Figures from the latest Close Brothers Business Barometer reveal that, with government policies on climate change predicted to add as much as 50% to the electricity prices paid by the manufacturing industry by 2020*, businesses are being forced to consider alternative sources of energy.

"Seven in 10 of the 400 manufacturers we surveyed admit they are already very concerned about the current impact of energy costs to their business, and that's before you factor in any future rises," said Steve Gee, Managing Director of the manufacturing division at Close Brothers Asset Finance. "Almost half said increased energy costs are squeezing their margins and one in five said it means less cash to invest in their business.

"Our research shows that 55% of manufacturers polled plan to expand operations in 2014, but the concern is that these ambitions may not be achieved if rising energy prices put pressure on cash flow."

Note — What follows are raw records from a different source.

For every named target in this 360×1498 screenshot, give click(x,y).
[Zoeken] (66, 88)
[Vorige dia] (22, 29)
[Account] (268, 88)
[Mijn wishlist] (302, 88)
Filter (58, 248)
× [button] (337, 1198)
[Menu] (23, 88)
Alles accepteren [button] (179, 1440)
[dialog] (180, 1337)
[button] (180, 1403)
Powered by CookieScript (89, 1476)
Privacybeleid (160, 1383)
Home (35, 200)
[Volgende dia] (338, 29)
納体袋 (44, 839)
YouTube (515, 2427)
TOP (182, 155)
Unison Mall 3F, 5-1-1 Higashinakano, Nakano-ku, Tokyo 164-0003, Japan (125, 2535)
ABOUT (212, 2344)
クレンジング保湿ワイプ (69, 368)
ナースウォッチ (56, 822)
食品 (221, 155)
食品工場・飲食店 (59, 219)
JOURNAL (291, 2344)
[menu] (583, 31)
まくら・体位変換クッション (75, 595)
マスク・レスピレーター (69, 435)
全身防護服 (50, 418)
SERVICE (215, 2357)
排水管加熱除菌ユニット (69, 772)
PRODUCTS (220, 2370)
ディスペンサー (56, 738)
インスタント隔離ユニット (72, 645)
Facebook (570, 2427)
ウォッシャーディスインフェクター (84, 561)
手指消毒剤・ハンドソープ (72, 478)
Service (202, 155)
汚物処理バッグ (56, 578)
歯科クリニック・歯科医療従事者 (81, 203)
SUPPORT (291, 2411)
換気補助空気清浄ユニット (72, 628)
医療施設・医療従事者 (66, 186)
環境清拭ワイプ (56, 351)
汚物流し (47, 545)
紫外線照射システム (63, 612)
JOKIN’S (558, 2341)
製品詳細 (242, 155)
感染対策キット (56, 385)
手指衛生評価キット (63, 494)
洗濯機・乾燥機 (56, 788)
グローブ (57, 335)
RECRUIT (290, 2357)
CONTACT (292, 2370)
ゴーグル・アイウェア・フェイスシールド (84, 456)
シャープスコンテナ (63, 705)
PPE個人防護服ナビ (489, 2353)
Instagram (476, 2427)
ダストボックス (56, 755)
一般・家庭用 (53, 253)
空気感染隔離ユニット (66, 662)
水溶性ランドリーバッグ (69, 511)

In response to the proposed rises, two in five companies polled said they would adopt leaner manufacturing processes, 16% said they would have to lay off staff, while 18% haven’t yet considered how they'll deal with the impact.

When asked if they would consider renewable sources of energy, 54% said yes, 21% said no and a further 21% were undecided.

"It can be difficult for manufacturers to cut back on energy consumption as they are by nature energy intensive businesses," explained Mr Gee. "It is clear however that current sources are increasingly unsustainable so many have no choice but to seriously start looking at how their energy is supplied."

Research from the Carbon Trust suggests that new incentives and building regulations have radically improved the viability of renewables and it’s a sector that looks set to grow in the coming years.